We have had discussions in the community list on server side logic
previously. I would like to keep the specific proposal in this PIP aside,
and address what this PIP is  implicitly changing in core Pulsar design.  I
want to have an explicit discussion on that topic: what is the path for
server-side business logic in Pulsar?

Pulsar has been designed to do a few things very well.  It is designed to
be run as a hosted service, meaning it can be scaled horizontally by adding
storage or compute hardware, as traffic or tenants on the service grows. It
is optimized for data streaming at  throughput and scale,  and does
multi-tenancy extremely well.  Part of that design is that there is no
business logic that is in the data flow path. Since  business logic lives
outside of the core data flow path in Pulsar, the core is optimized for
data flow. Do plain byte movement - no ser/de, no byte copy, no
computations - and do it extremely well. Other systems, like Kafka and
Kinesis have taken the same approach;  no to server side business logic.

This particular PIP  may be  expensive on the server, or not. The next PIP
could be, and there is no rationale to stop adding any kind of business
logic into the broker, once this concept is allowed.

Selective consumers are an anti-pattern for data flow systems. There are
systems out there that support implementation of business logic in the data
flow path, and they don't scale.   Take the example of AMQ.   AMQ allows
JMS/SQL-92 expressions server side. Once the door to this anti-pattern  is
opened, there is no rhyme or reason to deny anything, upto  including a
full-blown SQL query evaluation in the dispatch path.

So why not allow that? Why not allow a full blown expression evaluation in
the data flow path?

Unfortunately there  is no way to answer this without bringing up the
conflict of interest between small users vs. large scale users running
multi-tenant hosted Pulsar, at huge traffic volumes.

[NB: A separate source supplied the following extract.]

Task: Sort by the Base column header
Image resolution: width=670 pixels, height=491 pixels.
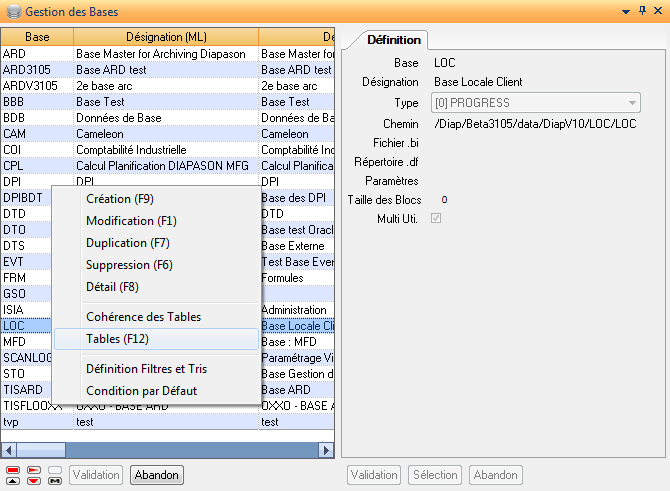Action: (x=37, y=37)
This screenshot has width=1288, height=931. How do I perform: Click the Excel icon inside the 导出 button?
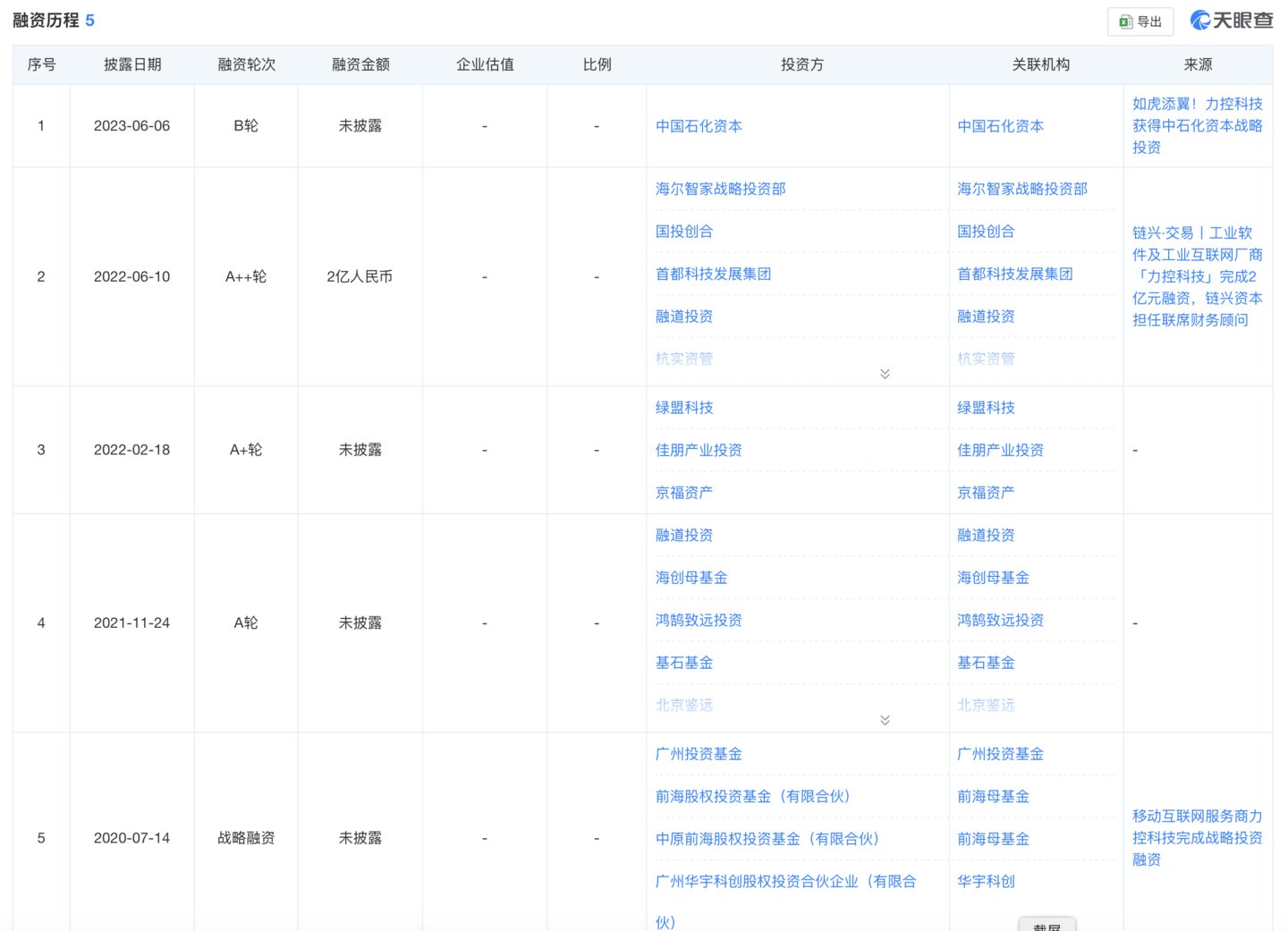pos(1125,21)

For low scale, single (or few) tenant installations, efficiency of flow,
latency and throughput are not the driving concern. In a small cluster,
the implications of cost and scale, is minimal in absolute terms,  when
server side business logic is executed.

For large scale users (like me) this is a no go. There are many problems
with this,  that makes it very difficult to run a hosted platform with
predictable  SLAs, once users can introduce business logic into the broker.
These are on top of the performance and cost  implications

First, broker throughput and performance becomes unpredictable.  The
current Pulsar load model (and it is used in the load manager for load
balancing) becomes unusable. Not only that, there will be no pre-computed
model that can be used in the load manager. Since  the producer and
consumer randomly decide on what is the business logic,and the computation
can change based on the data,  the model itself becomes dynamic and the
load manager has to rebuild the model anytime an user updates the business
logic. That is a tall order, worth years of work to implement.

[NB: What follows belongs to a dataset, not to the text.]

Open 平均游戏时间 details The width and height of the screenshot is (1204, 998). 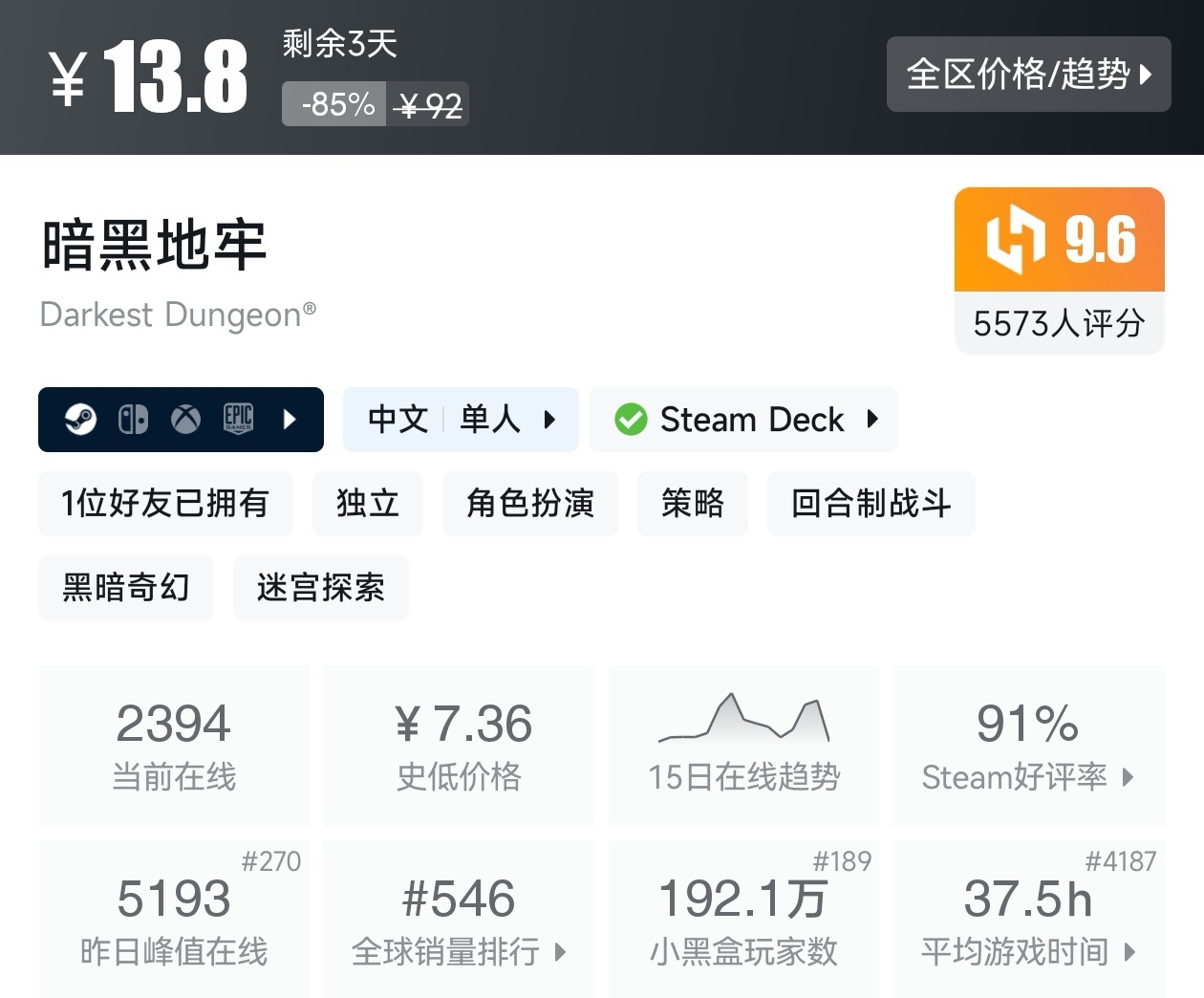[x=1028, y=920]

Second, this introduces the noisy neighbor issue. Two tenants will happily
run on the same broker, till one of them decides to change the logic on the
subscription, and suddenly the  quality for the other tenant is degraded
because the broker is impacted.  The system operator of the cluster has now
to get involved out of the blue, because one tenant did a change.
Basically  any tenant can disrupt the system by triggering additional
business logic in the server, or by specific data patterns that can make
the business logic expensive on the server

Third, this makes provisioning capacity impossible. Today Pulsar users can
be provisioned on flow - bw in/out. Msgs in/out.  With server side business
logic, there is some random overhead that needs to be accounted in the
capacity calculation.

We, who run Pulsar as a hosted service, do not want any of our tenants to
introduce server side logic into the service.  Because,  to do it well
requires a load balancer that can continuously and dynamically adjust its
load model and capacity model (based on ML on the traffic maybe).  The
scope of building such a system will convert Pulsar  from a  data streaming
project  to a load balancer/resource manager  project. The only viable
solution will be to give each tenant their own dedicated servers - at which
point all claims to multi-tenancy in Pulsar  should be dropped.

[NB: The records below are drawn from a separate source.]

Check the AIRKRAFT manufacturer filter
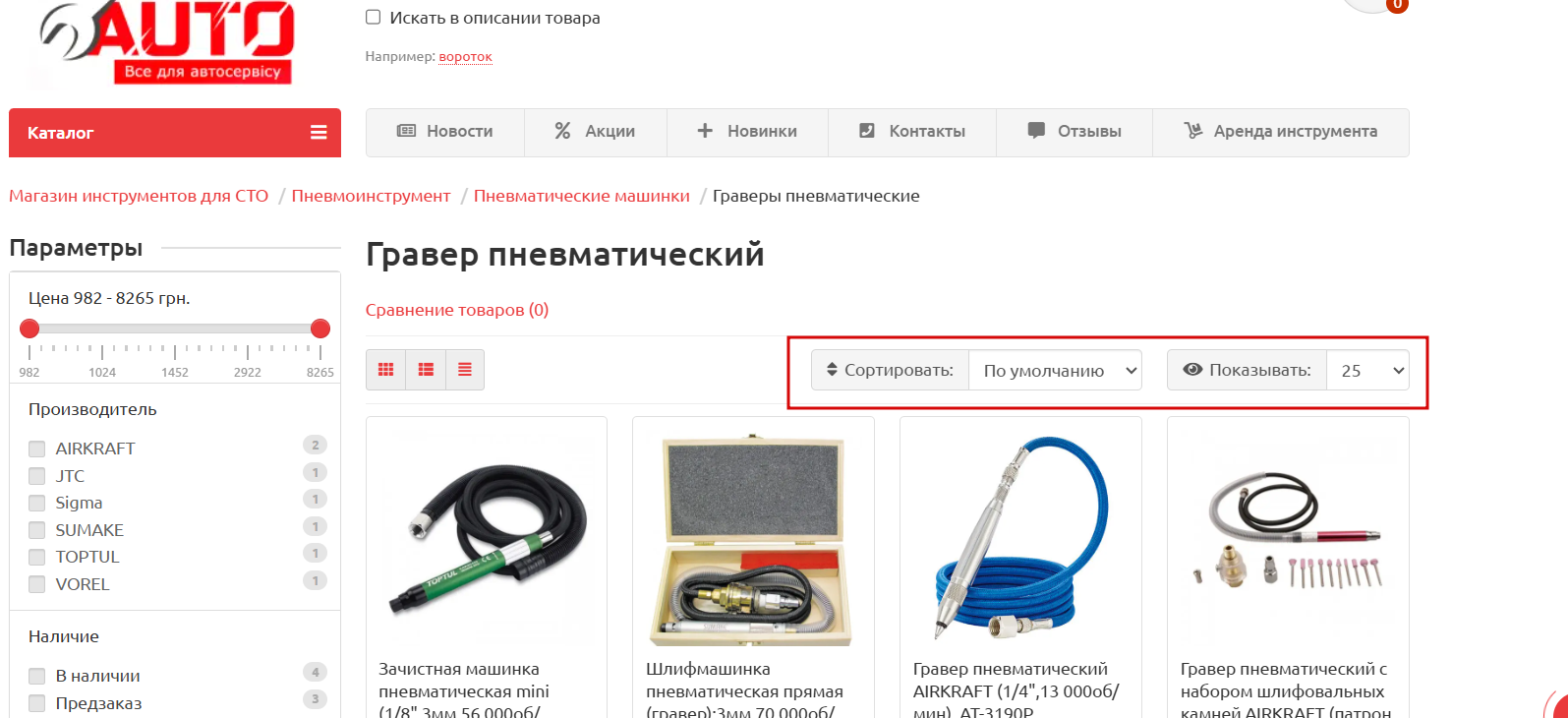Screen dimensions: 1568x718 pyautogui.click(x=37, y=449)
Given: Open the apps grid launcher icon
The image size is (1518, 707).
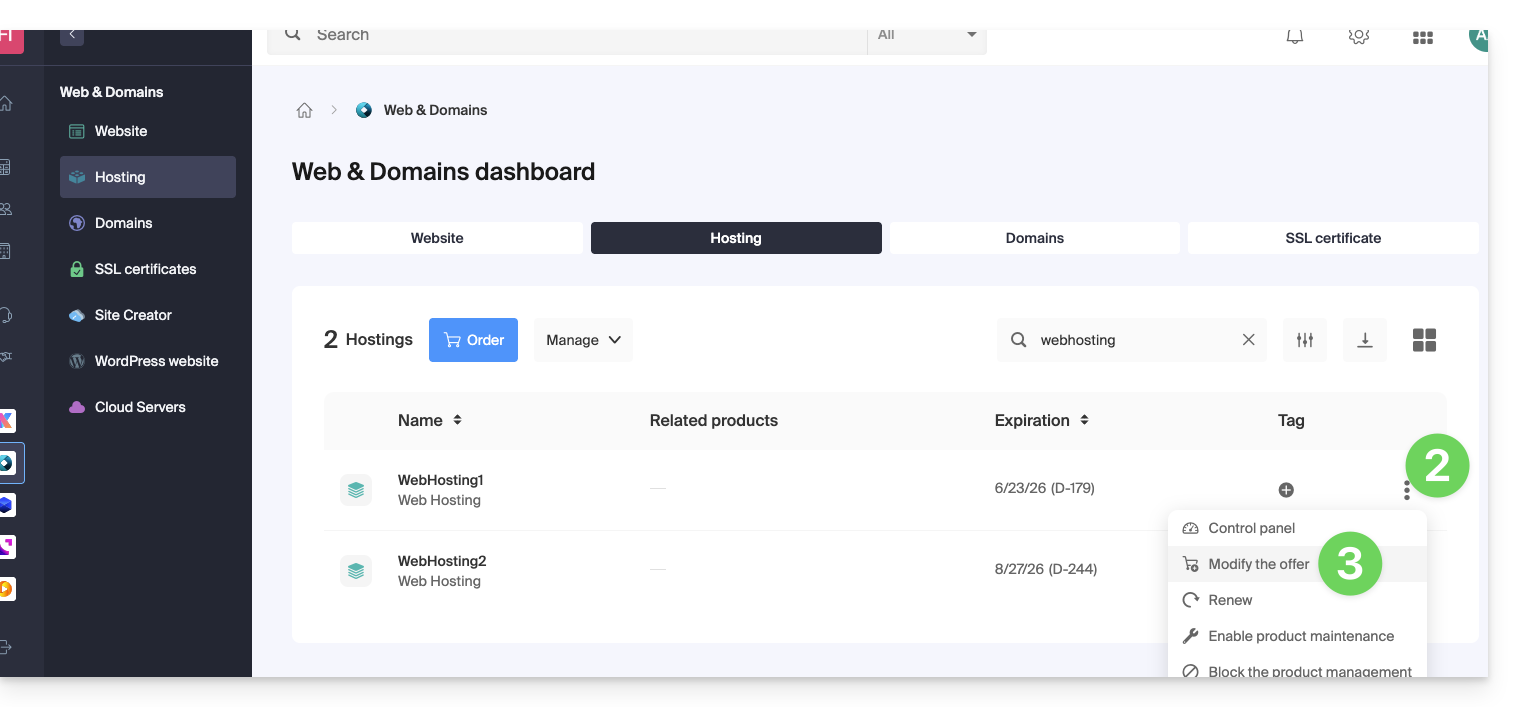Looking at the screenshot, I should [1422, 37].
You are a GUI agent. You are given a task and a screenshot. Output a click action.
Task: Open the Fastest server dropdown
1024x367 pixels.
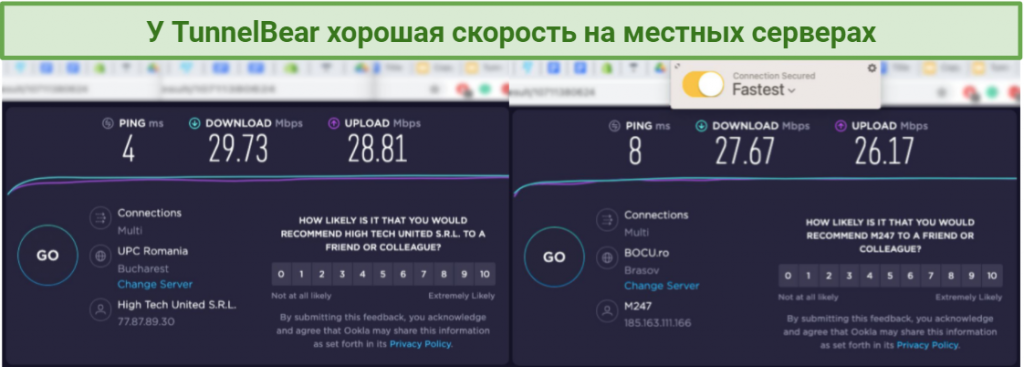763,90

So large multi-tenant clusters will have big problems with the addition of
business logic into the broker.

But this problem - Pulsar users attempting to add server side logic into
Pulsar - is not going to go away. There will always be yet another new user
who will ask for adding ‘one more simple implementation' of server side
business logic into the broker.

My suggestion here is simple. Make the dispatcher a configurable module.
Let users who want to do server side logic configure their own
computational logic in custom dispatchers and   use it to their needs.
Allow users  to implement custom dispatchers as a loadable module.  Users
can then implement whatever logic they need to, without depending on
Pulsar, and the code and module will remain in user-land rather than Pulsar
land.  No one will be required to  contribute their dispatchers to Pulsar,
but if there are specific dispatchers which can have widespread use, they
can contribute it back into Pulsar (like connectors)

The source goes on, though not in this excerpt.